No es fácil desnudarse y asumir los fracasos afectivos, pero al no estar bajo el amor puedo decir que he iniciado un trabajo para desajustar las simulaciones y las derivas. Si algo aprendí de esta experiencia afectiva es cómo no debo amar y está bien empezar de algún lugar. Debo pensar mi masculinidad, mi forma de relacionarme, de dar cariño y de expresar apego; es momento de replantear mis violencias refinadas y mis silencios más que mis palabras
Estoy exento de finalidades y no busco ganar, solo perdurar. Si algo he aprendido de no estar bajo el amor es que este dispositivo social que une cuerpos, afectos, deseos, pensamientos, tiempos, ritmos y cuidados exige más introspección, más honestidad y más compromiso de lo que alguna vez imaginé.
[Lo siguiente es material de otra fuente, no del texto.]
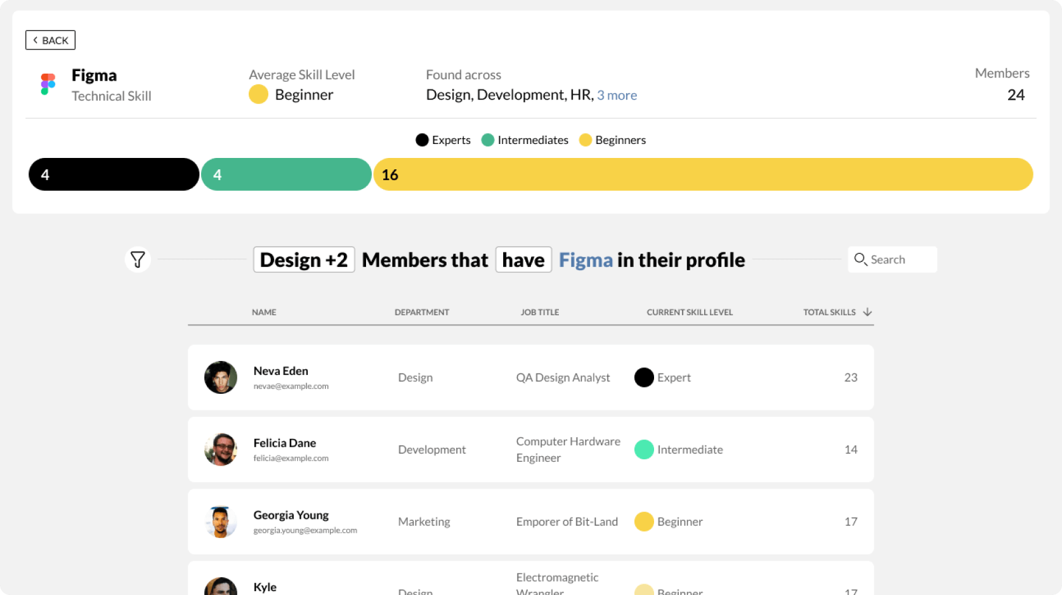
Task: Click Georgia Young's avatar picture
Action: pyautogui.click(x=220, y=521)
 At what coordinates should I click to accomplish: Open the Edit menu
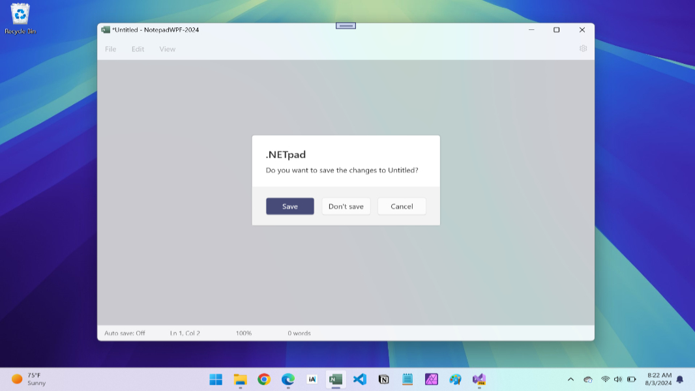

Socialmente las novelas de televisión, las películas, los medios y las canciones nos hacen creer que el amor es una mecánica de sensiblerías. Más que nunca es momento de asumir al amor como un ejercicio político emancipatorio que trae consigo una misión ética de cuidado recíproco. El amor es una comunidad de protección. Al amor como proyecto social le corresponde la compleja tarea de construir refugios subjetivos e intersubjetivos que nos permitan pensarnos tanto en nuestra faceta de creación como reconocernos en la destrucción.